Unix - Text Processing Tools in Unix
Text Processing Tools in Unix
Unix provides a rich set of tools to search, filter, manipulate, and organize text. These tools are often combined using pipes (|
).
1. grep – Search Text
-
Stands for Global Regular Expression Print.
-
Searches for patterns in files or input and prints matching lines.
grep "error" logfile.txt # Find lines containing "error"
grep -i "error" logfile.txt # Case-insensitive search
grep -r "TODO" ./ # Recursively search in current directory
grep -n "error" logfile.txt # Show line numbers
2. awk – Pattern Scanning and Processing
-
A powerful programming language for text processing.
-
Works well with columns and fields.
# Print 1st and 3rd column of a file
awk '{print $1, $3}' data.txt
# Print lines where 2nd column > 50
awk '$2 > 50' data.txt
# Using field separator (CSV)
awk -F',' '{print $1, $2}' data.csv
3. sed – Stream Editor
-
Used for editing text in a stream or file.
-
Commonly used for substitution, deletion, insertion.
# Replace "apple" with "orange" in file.txt
sed 's/apple/orange/g' file.txt
# Delete lines containing "error"
sed '/error/d' file.txt
# Print only lines 2 to 4
sed -n '2,4p' file.txt
4. sort – Sort Text
-
Sorts lines of text alphabetically or numerically.

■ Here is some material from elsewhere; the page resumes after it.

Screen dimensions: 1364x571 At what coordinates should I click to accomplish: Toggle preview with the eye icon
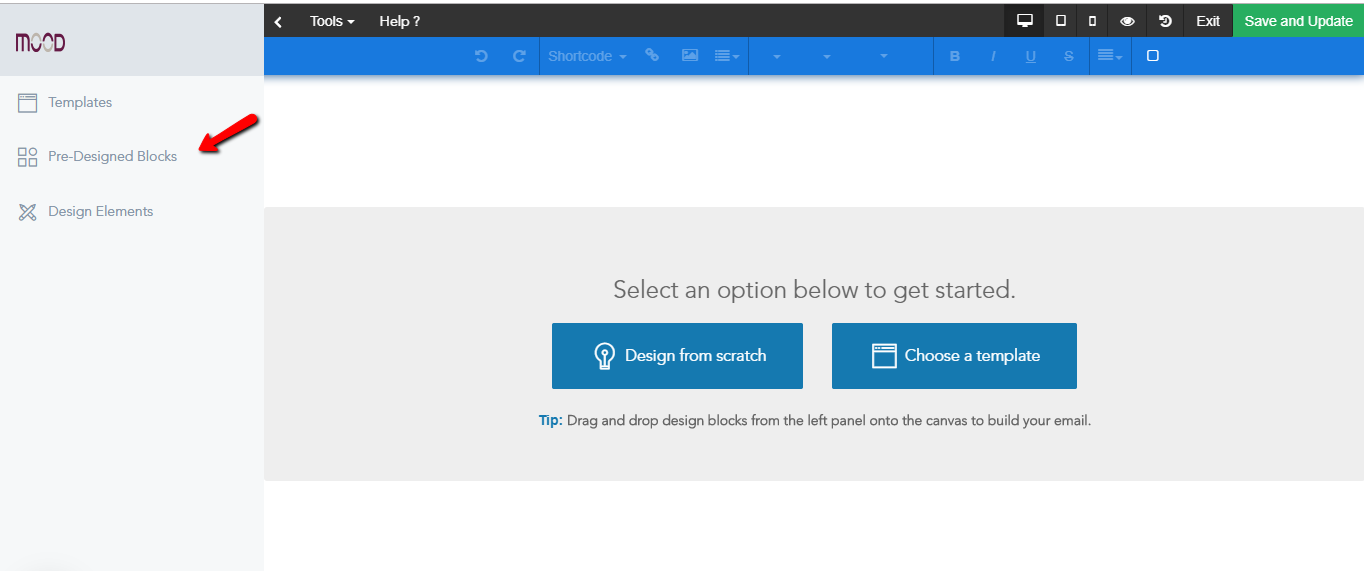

sort file.txt # Alphabetical sort
sort -r file.txt # Reverse sort
sort -n numbers.txt # Numerical sort
sort -k 2 data.txt # Sort by 2nd column
5. uniq – Remove Duplicate Lines
-
Filters out consecutive duplicate lines.
-
Often combined with
sort
to remove all duplicates.
uniq file.txt # Remove consecutive duplicates
sort file.txt | uniq # Remove all duplicates
uniq -c file.txt # Count occurrences of each line
6. Combining Tools
Unix tools shine when combined with pipes:
# Find lines containing "error", sort, and remove duplicates
grep "error" logfile.txt | sort | uniq
# Print 2nd column of CSV, sort, and count unique entries
awk -F',' '{print $2}' data.csv | sort | uniq -c
Summary
-
grep → search for patterns
-
awk → process columns and perform calculations
-
sed → edit text streams or files
-
sort → sort lines alphabetically or numerically
-
uniq → remove duplicates, optionally count occurrences